→ Document text:

'''

Quick Links

Re: BUG #15285: Query used index over field with ICU collation in some cases wrongly return 0 rows

From:	Jehan-Guillaume de Rorthais <jgdr(at)dalibo(dot)com>
To:	Thomas Munro <thomas(dot)munro(at)enterprisedb(dot)com>
Cc:	Peter Geoghegan <pg(at)bowt(dot)ie>, Роман Литовченко <roman(dot)lytovchenko(at)gmail(dot)com>, PostgreSQL mailing lists <pgsql-bugs(at)lists(dot)postgresql(dot)org>
Subject:	Re: BUG #15285: Query used index over field with ICU collation in some cases wrongly return 0 rows
Date:	2020-06-09 22:29:33
Message-ID:	20200610002933.6a6d482b@firost
Views:	Whole Thread \| Raw Message \| Download mbox \| Resend email
Thread:
Lists:	pgsql-bugs

Hello,

I didn't find any other discussion related to this bug, neither on pgsql-bugs
or pgsql-hackers. Hopefully, this is the best thread to give some update.

On Sat, 21 Jul 2018 13:39:12 +1200
Thomas Munro <thomas(dot)munro(at)enterprisedb(dot)com> wrote:

> On Fri, Jul 20, 2018 at 11:26 AM, Peter Geoghegan <pg(at)bowt(dot)ie> wrote:
> > On Thu, Jul 19, 2018 at 9:44 AM, Peter Geoghegan <pg(at)bowt(dot)ie> wrote:
> >> It appears that the main support function 1 routine disagrees with the
> >> CREATE INDEX sort order, which is wrong. I'll try to isolate the
> >> problem a bit further.
> >
> > As far as I can tell, this is an ICU bug. ucol_strcollUTF8() is buggy
> > with this digitslast collation, which ucol_nextSortKeyPart() fails to
> > be bug-compatible with. Other similar customized collations (e.g.
> > 'en-u-kf-upper') work fine. (Ugh, that's familiar in an unpleasant
> > way.)
> >
> > I'm using libicu60. What version are you using, Roman?
> >
> > I tried to find something that matches this on the ICU bug tracker.
> > This might be a match: https://ssl.icu-project.org/trac/ticket/12518
>
> FWIW I see the same result with icu 61.1 and 62.1_1 from FreeBSD ports.

Some colleagues hit this bug as well last week and reported it to me. I can
reproduce this bug with ICU current master branch, version post 67.1.

I wrote a regression test for icu4c and posted it on ICU-12518. See:
https://unicode-org.atlassian.net/browse/ICU-12518

As Peter wrote, ucol_strcollUTF8 (and ucol_strcoll) functions are affected. A
quick and dirty patch to replace ucol_strcoll* by ucol_getSortKey/strcmp
everywhere fixed the bug for my tests.

After playing with ICU regression tests, I found functions ucol_strcollIter
and ucol_nextSortKeyPart are safe. I'll do some performance tests and report
here.

'''

→ Dataset section:
'''

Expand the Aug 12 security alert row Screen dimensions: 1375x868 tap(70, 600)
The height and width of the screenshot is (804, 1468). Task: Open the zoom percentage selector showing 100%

'''

→ Task list:
1. In the mailing-list message, which two ICU functions did the author find to be safe after working with ICU regression tests?
2. Write out a passage of the mailing-list message word for word, beginning at the words "As Peter wrote, ucol_strcollUTF8" and stopping after "for my tests.".

→ Results in order:
1. ucol_strcollIter and ucol_nextSortKeyPart

2.
As Peter wrote, ucol_strcollUTF8 (and ucol_strcoll) functions are affected. A
quick and dirty patch to replace ucol_strcoll* by ucol_getSortKey/strcmp
everywhere fixed the bug for my tests.